There are so many great sources of inspiration these days like Instagram, google, Pinterest and so on. Not only can you find magical places super easy, but also get inspiration from other artist and their interpretation of the places. Then of course, I always try to see the place in first hand before actually shooting it. Be there yourself is the only way you can visualize your shots and see how it fits into your personal style.
Your background as an outdoor guide must sharpen your instinct for the wild and the reading of different terrains. How do you apply this knowledge of natural environments to your projects?
I think my background in skiing and surfing is a huge help for me on a daily basis. Only a small amount of time is actually spent on shooting and a lot more work goes into just being out there, planning trips, waiting for good conditions and making visions come to life. Working with real athletes in their environment enables me to take pictures of genuine scenes and I find that is something my clients really cherish and just give the pictures a level of truth that I feel people connect with.
Safety is of cause also a big factor, especially in the mountains. Its not just a place you wander into and start exposing yourself to all different kind of dangers. I really want this to be my specialty: Being able to shoot where not all photographers can go.
Finally being fully emerged in the sports and activities I like to shoot, allows me to know what people enjoying the same sports want to see. That being everything from certain destinations to moves and settings. Understanding the communities is super important.
There are so many challenges to outdoor photography, what are the difficulties you most often face and any useful tips you can share?

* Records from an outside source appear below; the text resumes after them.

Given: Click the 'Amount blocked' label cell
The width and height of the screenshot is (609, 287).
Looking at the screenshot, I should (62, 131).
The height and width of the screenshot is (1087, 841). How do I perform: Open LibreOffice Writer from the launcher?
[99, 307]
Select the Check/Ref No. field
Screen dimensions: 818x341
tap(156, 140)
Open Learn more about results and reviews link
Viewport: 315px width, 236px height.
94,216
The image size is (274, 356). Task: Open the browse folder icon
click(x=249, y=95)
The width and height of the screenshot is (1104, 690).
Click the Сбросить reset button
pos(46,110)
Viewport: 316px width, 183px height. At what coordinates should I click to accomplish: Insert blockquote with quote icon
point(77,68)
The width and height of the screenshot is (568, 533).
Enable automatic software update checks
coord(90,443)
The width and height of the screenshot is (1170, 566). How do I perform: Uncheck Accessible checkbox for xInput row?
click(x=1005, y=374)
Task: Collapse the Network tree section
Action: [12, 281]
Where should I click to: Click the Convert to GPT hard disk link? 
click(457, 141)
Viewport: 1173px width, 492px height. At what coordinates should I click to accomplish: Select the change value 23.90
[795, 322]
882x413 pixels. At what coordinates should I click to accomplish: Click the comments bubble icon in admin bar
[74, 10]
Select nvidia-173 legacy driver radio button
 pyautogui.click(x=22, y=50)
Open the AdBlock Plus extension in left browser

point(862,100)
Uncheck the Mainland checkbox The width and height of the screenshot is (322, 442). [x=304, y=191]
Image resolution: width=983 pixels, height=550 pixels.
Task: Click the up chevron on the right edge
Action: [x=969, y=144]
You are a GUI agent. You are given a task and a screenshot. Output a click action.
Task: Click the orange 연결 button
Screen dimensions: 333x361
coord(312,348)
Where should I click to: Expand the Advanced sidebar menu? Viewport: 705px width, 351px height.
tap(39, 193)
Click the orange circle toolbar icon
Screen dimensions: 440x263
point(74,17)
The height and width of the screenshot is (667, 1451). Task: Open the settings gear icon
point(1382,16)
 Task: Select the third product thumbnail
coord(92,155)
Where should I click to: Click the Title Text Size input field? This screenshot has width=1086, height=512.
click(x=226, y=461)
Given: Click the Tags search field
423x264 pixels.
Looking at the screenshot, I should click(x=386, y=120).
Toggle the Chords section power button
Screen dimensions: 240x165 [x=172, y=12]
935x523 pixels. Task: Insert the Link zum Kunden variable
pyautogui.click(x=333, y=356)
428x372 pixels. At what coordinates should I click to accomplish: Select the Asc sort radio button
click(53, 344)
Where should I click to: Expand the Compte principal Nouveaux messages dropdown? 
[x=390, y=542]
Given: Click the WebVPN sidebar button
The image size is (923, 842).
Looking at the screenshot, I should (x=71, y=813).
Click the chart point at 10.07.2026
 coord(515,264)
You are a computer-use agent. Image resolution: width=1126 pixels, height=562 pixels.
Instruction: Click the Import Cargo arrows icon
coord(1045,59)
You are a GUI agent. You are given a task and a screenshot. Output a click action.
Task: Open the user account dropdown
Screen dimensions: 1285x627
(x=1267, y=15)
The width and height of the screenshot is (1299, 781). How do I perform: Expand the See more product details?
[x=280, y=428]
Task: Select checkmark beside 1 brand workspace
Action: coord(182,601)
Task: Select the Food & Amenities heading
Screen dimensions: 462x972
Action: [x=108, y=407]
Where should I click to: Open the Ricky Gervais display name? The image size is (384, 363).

I think my main difficulty is the amount of gear that I'm actually able to bring. I often find my self on trips from a couple of days to several weeks. Sometimes limited to only a backpack for days, including camping gear and food doesn’t leave much room for camera gear. Knowing your equipment is a good tip and know what you will actually need. I used to bring a ton of stuff that I rarely ended up using, but today I'm much more decisive of what to bring. In the end, simpler is often better. I take my joy in less gear, and try to be more creative with what I actually bring. Hauling a ton of unnecessary stuff only makes you slower, more tired and wasting a lot of energy that could have gone into being creative!
When it comes to gear in the field, what is the most useful bits of kit (besides a camera) you use?
I think my most treasured piece of gear is actually my camera bag. Having a bag that is a 100% customizable to the amount of gear and the adventure I´m on, is crucial. Easy access to all the pockets and a design thought through to meet the requirements of both a photographer and outdoor enthusiast. Being able to quickly change lenses, find new batteries and memory cards and not least being comfortable for days is so amazing. Again, it saves a lot of energy that can be put into being creative and taking advantage of every moment.
Also, I recently bought a clip that goes onto my shoulder strap on my backpack. It allows me to attach my camera right in front of me without being annoying or in the way. I can take it off in a matter of seconds and put it back on, shooting on the go. Since I bought it I’ve been taking a lot more shots going from one location to another, and it has enabled me to get a lot more of those shots that suddenly reveal themselves and then disappear again. Also sometimes you don't need to bother taking off your pack, unzip it, digging out your camera, take the shot and then pack it all up again. No more.
You're passionate about wind-blown, harsh and wet locations, how does your gear survive these conditions?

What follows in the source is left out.